─── Extrait du document ───

3ème claque : C'est vachement bien écrit :
Le roman avait été couronné à l'époque de nombreux prix prestigieux. Et ça le vaut, parce que s'il prend pas mal de temps, arrivé sur sa fin, le roman est un très très bon "page turner"
Le récit commence de façon limite comique, et j'ai cru que Willis était anglaise vu qu'elle utilise un procédé très anglais où les personnages ayant un caractère fort, et sont gouvernés par une obsession : Dunworthy est l'inquiet persuadé que l'expérience va mal tourner, Montoya est la méticuleuse qui veut repartir dans son chantier de fouille, Gilchrist est le pédant persuadé que tout ce qui arrive est la faute de Dunworthy, William Meager est le Don Juan, sa mère est la maman poule persuadé que son fils, etc... etc..... Le fait que l'action se passe à Oxford (j'ai d'ailleurs été perdu dans des détails typiques de l'université d'Oxford comme la concurrence entre l'université de Balliol et celle de Bodlée) y a fait pour beaucoup et Connie Willis est férue de littérature britannique, ce qui doit aider.
A vrai dire, j'ai eu du mal sur toute la partie "XXIe siècle" car à partir du moment où l'épidémie démarre, toute cette intrigue fait pas mal de surplace et narre les aventures de Dunworthy qui doit essayer de déterminer si Kivrin est bien repartie à la bonne époque, mais n'y arrive pas et se retrouve à gérer des tonnes de choses ou à négocier avec des gens pour au final ne rien obtenir. Il y a une sorte de va et vient un peu vain et des répétitions, ce qui laisse à penser que le bouquin aurait gagné à être abrégé.

─── Données fournies ───

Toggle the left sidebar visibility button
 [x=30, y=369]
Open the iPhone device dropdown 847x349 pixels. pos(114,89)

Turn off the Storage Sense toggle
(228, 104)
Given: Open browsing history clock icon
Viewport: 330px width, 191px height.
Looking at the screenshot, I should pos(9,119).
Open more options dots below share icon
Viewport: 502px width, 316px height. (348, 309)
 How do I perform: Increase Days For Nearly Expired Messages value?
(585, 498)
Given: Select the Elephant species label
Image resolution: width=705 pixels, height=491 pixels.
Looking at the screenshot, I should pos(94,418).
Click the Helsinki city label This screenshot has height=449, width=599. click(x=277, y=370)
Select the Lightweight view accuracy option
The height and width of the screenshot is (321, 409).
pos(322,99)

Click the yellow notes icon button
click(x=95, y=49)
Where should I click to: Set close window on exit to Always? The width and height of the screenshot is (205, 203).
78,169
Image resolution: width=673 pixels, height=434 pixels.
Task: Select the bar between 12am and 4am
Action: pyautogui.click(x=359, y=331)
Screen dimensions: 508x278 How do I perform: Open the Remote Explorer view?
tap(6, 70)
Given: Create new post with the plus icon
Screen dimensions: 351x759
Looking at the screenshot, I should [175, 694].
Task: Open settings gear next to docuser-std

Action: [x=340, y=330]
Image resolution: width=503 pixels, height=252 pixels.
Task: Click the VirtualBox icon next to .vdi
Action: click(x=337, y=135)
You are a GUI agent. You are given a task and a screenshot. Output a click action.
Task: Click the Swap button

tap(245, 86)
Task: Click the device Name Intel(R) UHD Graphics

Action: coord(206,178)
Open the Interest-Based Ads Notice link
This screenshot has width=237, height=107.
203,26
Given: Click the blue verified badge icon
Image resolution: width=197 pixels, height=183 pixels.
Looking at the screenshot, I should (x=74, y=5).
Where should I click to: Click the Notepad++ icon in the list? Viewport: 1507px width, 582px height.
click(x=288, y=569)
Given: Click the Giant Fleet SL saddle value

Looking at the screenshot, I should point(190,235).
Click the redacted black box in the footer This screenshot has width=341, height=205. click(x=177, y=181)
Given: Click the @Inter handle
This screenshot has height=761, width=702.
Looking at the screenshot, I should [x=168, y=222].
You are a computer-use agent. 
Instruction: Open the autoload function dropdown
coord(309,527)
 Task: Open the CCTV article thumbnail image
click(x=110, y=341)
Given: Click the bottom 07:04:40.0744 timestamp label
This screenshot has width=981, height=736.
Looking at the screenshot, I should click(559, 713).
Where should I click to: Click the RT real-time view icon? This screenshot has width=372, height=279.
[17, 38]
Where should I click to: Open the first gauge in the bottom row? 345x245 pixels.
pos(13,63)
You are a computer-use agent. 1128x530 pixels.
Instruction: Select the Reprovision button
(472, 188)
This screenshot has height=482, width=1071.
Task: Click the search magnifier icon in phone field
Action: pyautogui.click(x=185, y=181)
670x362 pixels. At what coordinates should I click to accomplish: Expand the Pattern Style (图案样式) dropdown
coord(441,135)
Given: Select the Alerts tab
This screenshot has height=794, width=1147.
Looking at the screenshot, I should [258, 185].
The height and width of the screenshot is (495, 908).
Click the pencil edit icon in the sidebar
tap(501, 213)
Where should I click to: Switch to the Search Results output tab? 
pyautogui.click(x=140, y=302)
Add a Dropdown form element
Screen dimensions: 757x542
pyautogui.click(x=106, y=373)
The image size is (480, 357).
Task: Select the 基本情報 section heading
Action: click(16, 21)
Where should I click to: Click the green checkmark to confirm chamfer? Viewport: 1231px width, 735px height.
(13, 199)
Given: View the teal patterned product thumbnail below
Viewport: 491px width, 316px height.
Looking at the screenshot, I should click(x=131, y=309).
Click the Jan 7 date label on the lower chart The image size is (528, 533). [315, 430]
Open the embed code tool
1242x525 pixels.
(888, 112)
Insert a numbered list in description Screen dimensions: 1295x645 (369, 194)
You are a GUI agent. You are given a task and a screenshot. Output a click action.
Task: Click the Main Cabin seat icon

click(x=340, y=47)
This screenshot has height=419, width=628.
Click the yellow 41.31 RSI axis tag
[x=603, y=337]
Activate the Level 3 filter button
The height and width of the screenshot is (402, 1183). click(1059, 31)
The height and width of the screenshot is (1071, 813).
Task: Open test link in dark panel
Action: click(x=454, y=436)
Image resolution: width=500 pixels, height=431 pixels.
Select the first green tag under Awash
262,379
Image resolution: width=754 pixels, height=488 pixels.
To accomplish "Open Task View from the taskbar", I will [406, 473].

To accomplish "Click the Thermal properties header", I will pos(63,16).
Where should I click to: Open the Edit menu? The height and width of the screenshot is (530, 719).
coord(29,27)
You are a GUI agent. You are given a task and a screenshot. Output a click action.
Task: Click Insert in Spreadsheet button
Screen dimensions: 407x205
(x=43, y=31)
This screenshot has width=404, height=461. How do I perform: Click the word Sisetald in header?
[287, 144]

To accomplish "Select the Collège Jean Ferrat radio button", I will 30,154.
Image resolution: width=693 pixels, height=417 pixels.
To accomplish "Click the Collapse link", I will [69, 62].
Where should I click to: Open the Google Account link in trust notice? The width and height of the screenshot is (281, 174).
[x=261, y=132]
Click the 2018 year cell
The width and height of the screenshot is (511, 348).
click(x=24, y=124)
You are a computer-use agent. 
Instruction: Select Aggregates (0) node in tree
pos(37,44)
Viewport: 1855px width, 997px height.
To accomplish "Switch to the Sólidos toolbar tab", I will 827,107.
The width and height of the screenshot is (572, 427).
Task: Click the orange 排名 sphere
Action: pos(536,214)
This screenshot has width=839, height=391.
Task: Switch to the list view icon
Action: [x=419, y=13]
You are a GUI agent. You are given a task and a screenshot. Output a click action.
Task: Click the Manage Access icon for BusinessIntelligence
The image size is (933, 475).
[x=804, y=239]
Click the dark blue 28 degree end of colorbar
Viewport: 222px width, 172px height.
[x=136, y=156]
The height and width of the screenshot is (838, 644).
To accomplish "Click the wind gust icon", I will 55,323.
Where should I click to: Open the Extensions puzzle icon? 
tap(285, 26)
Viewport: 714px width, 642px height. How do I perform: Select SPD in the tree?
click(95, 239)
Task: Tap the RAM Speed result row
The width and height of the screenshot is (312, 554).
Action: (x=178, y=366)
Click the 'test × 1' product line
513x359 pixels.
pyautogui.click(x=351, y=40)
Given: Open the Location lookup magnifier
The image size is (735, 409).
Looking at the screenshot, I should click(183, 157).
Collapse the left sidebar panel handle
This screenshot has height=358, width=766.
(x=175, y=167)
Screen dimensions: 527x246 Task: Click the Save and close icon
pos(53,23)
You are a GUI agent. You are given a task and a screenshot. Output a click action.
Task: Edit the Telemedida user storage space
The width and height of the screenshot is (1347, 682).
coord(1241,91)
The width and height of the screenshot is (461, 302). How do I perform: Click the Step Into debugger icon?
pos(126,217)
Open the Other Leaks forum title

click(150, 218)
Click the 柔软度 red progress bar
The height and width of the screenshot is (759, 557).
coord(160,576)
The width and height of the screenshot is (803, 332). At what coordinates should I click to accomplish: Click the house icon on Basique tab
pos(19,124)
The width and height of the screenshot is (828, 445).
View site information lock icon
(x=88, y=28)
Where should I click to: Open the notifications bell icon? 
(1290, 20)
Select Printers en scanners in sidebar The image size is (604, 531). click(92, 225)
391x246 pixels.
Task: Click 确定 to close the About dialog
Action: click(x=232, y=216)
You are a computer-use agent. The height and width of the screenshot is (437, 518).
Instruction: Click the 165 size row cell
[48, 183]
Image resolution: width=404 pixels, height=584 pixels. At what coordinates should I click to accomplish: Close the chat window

───

### À faire:
Selon l'extrait du document sur le roman de Connie Willis, quel personnage veut repartir dans son chantier de fouille ?

### Réponse ci-dessous:
Montoya, décrite comme la méticuleuse, veut repartir dans son chantier de fouille.